■ AIM OF THE TASK
Retype the passage on kissing in church practice word for word, starting with "Every time a" and going on through "of a martyr.".

## begin EXTRACT PROVIDED

It is clear that from the earliest times a kiss was not only a token of love,
but also under certain circumstances a symbol of profound respect. For example,
the son of Sirach (Ecclus., xxix, 5) describes how would-be borrowers, when they
wish to ingratiate themselves “kiss the hands of the lender, and in promises they
humble their voice”. It is in accordance with this symbolism, so universally understood
and practiced, that the Church enjoins the kissing of many holy objects, e.g. relics,
the book of the Gospels, the cross, blessed palms, candles, the hands of the clergy
and nearly all the utensils and vestments connected with the liturgy.

Every time a priest kisses or reverences the altar, he does so in order to honor the altar
of sacrifice (which represents Christ) where the miracle of the Eucharist occurs. The kiss
also signifies the union of the Spouse (Christ) and his Bride (the Church). Another reason,
deeply rooted in ancient Christian tradition, is to reverence the relics of the saint or martyr
placed within the altar itself. During the first centuries of church history, Masses were often
celebrated in the underground catacombs on stone slabs covering the tomb of a martyr.

## end EXTRACT PROVIDED
## begin STORED RECORDS

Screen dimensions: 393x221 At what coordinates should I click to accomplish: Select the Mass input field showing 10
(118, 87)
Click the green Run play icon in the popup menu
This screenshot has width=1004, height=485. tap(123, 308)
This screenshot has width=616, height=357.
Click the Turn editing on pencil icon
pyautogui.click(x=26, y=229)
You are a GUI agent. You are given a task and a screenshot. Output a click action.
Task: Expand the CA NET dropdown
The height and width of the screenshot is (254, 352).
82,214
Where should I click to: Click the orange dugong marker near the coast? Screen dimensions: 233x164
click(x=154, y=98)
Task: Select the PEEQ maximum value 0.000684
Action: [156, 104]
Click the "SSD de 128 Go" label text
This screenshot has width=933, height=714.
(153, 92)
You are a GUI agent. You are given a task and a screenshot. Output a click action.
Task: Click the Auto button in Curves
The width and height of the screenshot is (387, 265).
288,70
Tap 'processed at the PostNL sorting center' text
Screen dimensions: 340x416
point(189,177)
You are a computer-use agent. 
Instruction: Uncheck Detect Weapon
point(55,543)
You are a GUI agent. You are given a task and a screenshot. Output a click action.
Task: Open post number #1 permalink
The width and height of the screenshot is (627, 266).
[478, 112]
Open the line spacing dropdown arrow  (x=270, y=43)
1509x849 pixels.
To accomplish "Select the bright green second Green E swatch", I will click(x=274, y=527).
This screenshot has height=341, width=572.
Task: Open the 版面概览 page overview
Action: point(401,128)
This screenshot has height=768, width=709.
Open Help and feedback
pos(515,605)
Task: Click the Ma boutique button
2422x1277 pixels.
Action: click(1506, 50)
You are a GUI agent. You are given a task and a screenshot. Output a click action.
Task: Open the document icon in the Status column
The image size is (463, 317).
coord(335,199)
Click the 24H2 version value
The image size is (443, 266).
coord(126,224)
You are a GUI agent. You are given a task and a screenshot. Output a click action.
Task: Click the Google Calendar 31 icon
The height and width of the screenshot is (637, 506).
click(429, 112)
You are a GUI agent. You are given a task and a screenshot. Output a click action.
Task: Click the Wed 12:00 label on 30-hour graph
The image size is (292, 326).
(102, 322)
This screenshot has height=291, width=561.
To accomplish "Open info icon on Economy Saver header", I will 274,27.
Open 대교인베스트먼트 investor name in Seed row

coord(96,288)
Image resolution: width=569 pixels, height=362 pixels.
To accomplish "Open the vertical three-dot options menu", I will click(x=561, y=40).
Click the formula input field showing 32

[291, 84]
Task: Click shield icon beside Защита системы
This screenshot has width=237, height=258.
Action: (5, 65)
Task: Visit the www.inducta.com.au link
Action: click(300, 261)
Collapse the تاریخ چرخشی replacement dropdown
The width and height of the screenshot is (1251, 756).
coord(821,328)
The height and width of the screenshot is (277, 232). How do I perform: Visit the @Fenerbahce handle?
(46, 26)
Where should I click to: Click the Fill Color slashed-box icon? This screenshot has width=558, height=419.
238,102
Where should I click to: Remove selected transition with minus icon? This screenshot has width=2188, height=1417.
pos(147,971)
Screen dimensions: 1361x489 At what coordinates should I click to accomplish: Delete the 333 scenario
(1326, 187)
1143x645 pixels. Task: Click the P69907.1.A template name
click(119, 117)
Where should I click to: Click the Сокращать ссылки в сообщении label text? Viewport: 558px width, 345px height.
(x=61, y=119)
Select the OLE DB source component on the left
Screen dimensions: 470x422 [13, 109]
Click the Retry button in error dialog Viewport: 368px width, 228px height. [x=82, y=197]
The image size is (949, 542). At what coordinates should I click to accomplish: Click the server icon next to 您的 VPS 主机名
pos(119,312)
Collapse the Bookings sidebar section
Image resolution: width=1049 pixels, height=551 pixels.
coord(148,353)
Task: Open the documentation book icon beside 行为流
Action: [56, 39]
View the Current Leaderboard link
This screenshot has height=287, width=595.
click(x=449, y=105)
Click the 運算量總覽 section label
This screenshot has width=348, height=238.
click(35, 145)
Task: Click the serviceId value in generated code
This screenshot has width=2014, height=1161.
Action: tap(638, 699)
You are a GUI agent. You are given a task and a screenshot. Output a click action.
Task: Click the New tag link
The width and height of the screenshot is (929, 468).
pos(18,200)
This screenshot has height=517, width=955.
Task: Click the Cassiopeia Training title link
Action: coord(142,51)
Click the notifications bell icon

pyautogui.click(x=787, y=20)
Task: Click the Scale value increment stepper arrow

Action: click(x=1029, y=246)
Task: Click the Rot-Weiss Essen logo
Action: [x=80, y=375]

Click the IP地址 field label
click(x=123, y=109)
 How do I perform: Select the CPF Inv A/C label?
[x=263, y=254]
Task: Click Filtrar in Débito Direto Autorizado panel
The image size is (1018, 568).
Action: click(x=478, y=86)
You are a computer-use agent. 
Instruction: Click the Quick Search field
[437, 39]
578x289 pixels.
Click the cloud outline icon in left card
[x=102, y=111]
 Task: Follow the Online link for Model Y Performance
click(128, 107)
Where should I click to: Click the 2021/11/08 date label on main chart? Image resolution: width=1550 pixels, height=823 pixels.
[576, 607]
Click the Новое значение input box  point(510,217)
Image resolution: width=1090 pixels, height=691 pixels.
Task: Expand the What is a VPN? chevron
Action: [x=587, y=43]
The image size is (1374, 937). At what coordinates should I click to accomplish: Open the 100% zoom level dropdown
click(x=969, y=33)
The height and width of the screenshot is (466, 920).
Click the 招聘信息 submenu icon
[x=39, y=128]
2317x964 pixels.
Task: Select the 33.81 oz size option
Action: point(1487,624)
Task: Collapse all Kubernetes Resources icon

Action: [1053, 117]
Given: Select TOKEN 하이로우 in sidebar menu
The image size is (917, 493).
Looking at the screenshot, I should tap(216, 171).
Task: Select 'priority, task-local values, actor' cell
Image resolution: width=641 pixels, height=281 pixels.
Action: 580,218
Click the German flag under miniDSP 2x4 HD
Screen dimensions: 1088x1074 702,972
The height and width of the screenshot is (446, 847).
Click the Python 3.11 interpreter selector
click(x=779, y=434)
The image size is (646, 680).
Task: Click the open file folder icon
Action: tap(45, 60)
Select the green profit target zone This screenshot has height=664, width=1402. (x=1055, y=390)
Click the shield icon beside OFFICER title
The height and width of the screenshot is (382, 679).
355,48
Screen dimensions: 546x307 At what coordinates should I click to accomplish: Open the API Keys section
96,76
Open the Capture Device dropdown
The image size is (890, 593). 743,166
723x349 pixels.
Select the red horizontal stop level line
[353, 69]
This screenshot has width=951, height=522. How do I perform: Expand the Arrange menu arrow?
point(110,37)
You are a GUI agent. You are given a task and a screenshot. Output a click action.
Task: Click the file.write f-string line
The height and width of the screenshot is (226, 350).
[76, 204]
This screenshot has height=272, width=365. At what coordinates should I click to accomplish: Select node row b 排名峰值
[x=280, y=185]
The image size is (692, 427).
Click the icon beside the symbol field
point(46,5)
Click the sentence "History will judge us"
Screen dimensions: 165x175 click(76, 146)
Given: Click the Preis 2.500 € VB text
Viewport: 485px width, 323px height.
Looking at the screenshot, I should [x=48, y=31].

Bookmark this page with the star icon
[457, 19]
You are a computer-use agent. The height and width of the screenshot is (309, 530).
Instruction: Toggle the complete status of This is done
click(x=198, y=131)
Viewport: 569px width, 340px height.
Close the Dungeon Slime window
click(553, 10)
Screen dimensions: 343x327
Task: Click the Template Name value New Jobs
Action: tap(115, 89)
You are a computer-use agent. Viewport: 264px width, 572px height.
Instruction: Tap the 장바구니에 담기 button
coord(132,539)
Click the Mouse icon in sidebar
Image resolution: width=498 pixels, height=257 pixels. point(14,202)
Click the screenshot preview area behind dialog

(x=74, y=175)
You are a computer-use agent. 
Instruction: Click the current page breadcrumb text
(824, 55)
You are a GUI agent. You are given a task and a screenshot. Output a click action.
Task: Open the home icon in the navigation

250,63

## end STORED RECORDS

■ EXPECTED ANSWER
Every time a priest kisses or reverences the altar, he does so in order to honor the altar
of sacrifice (which represents Christ) where the miracle of the Eucharist occurs. The kiss
also signifies the union of the Spouse (Christ) and his Bride (the Church). Another reason,
deeply rooted in ancient Christian tradition, is to reverence the relics of the saint or martyr
placed within the altar itself. During the first centuries of church history, Masses were often
celebrated in the underground catacombs on stone slabs covering the tomb of a martyr.